EC presidency impasse - Cameron’s difficulties a real threat

This relatively minor stand-off may cause disproportionate difficulties and trigger events that nobody could manage, much less accurately predict.

Mr Cameron is caught between a stone and a hard place: The domestic threat posed by the anti-EU Ukip and Mr Juncker’s commitment to ever-closer institutional and economic ties. That Ukip’s advance is over the corpses — metaphorically so far — of Conservative councillors, MPs, or MEPs brings an urgency to Mr Cameron’s purpose. Political survival and expediency, not Mr Juncker’s elevation, are the defining issues.

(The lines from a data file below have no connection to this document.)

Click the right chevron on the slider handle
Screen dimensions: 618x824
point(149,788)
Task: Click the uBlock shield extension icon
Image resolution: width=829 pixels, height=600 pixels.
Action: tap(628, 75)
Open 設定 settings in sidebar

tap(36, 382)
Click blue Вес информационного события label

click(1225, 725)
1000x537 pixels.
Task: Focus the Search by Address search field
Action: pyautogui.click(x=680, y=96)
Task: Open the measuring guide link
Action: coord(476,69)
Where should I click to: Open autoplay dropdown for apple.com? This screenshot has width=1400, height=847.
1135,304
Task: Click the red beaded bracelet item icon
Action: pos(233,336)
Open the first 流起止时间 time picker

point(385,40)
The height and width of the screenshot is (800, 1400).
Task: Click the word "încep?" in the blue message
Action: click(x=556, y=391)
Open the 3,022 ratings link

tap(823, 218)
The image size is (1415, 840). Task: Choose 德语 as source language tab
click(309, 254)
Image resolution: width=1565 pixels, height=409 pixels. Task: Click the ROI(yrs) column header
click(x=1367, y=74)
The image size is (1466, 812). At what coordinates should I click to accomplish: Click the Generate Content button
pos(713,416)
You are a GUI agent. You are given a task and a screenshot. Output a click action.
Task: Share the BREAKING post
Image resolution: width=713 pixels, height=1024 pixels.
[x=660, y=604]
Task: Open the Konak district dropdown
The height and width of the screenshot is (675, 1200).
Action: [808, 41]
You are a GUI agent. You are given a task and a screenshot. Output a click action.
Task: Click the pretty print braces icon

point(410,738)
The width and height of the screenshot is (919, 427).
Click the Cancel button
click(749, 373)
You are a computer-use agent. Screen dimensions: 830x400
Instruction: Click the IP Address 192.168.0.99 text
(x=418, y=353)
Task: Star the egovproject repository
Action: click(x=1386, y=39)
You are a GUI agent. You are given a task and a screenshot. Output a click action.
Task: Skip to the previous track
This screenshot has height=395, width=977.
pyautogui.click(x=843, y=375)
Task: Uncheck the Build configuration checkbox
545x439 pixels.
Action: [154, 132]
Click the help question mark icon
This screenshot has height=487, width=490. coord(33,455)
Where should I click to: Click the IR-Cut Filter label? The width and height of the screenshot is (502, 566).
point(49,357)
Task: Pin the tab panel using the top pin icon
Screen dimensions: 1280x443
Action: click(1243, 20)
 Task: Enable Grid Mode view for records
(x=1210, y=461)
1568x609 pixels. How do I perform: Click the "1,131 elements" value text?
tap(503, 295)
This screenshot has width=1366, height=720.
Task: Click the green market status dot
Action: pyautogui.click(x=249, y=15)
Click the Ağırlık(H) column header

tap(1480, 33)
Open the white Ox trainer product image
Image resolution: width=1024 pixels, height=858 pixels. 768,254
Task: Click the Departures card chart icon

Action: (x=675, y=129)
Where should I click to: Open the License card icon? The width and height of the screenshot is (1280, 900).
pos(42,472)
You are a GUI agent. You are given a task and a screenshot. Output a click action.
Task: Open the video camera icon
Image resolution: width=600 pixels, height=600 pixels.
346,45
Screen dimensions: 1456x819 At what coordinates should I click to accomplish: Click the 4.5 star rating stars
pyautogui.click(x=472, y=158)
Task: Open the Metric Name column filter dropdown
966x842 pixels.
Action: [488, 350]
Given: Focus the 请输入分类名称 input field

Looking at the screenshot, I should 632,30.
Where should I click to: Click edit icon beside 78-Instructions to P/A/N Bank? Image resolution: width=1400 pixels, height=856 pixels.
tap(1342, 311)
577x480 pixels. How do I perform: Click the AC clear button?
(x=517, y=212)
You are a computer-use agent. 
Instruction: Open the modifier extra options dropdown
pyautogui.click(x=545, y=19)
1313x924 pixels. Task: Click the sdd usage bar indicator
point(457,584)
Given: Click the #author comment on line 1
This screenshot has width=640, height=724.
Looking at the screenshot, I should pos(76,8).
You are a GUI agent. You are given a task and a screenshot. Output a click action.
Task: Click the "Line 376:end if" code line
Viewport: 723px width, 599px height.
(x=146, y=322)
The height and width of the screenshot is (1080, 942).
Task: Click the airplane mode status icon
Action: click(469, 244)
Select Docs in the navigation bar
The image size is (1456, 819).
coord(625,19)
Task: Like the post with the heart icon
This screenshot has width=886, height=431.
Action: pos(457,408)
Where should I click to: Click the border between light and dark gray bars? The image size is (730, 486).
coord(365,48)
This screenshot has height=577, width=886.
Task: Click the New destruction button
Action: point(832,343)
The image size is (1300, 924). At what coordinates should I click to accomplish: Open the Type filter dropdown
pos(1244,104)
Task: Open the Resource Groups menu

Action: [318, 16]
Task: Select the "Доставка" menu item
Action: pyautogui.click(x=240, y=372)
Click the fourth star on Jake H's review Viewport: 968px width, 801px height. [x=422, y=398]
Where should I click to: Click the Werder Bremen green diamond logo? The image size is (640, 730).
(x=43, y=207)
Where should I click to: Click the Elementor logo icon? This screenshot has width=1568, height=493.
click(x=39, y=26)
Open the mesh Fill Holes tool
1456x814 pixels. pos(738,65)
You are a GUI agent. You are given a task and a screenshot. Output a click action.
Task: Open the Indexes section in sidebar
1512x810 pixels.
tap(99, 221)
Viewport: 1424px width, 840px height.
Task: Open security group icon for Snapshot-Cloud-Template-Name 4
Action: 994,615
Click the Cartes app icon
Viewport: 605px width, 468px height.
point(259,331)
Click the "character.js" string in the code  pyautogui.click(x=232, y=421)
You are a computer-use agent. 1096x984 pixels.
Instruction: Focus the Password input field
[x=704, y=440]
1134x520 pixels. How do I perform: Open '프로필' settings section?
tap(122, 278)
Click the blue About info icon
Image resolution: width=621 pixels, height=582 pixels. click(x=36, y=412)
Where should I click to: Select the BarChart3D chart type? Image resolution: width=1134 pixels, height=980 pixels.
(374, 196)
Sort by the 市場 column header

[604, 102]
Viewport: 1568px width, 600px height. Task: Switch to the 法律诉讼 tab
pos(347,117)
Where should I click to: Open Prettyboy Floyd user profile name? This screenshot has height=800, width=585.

Mr Cameron’s credibility took another blow yesterday when he was obliged to offer an abject apology for employing former newspaper editor and personal friend Andy Coulson as his chief spin doctor. Coulson was convicted of being part of the phone-hacking conspiracy and he may be jailed. Mr Cameron gave a “full and frank apology”: “It was the wrong decision and I am very clear about that.” Having to acknowledge this failure, and its timing, hardly strengthens his hand in Brussels. His position cannot be helped either by the prospect, just weeks away, of Scotland voting for independence. Should that transpire, Mr Cameron will have far greater problems than Mr Juncker.

Weekend polls that British people would vote to leave the EU by a large margin under the current terms adds to the pressure he faces. A total of 48% would definitely or probably vote to leave, while 37% said they would definitely or probably vote to stay in. Mr Cameron, who has promised to hold an in/out referendum by the end of 2017 if the Conservatives are re-elected, may avert that exodus by renegotiating membership terms.

Mr Cameron has achieved a minor victory, though time will probably show it to be Pyrrhic. He has insisted that EU leaders vote to choose the next president of the commission. This insistence sidelines the Spitzenkandidaten process through which the president is chosen by the largest European parliamentary grouping. Mr Cameron argues that Spitzenkandidaten would be an irreversible step that would hand power from the European Council to the parliament. The EU is rightly criticised, often by the Eurosceptic wing of Mr Cameron’s party, for its democratic deficit. It is difficult to argue this will not intensify that disenchantment.

Mr Cameron’s difficulties, his anti-Juncker position, the rise of Ukip, the Scottish independence referendum, and the prospect of an in/out EU vote in Britain are, at the moment, little more than conversation points for Irish political anoraks, but they all seem to be gathering a momentum that could have profound consequences for us. Mr Cameron may have wasted political capital by backing himself into a corner but we may have to find a way out of it if we are not to pay a heavy price.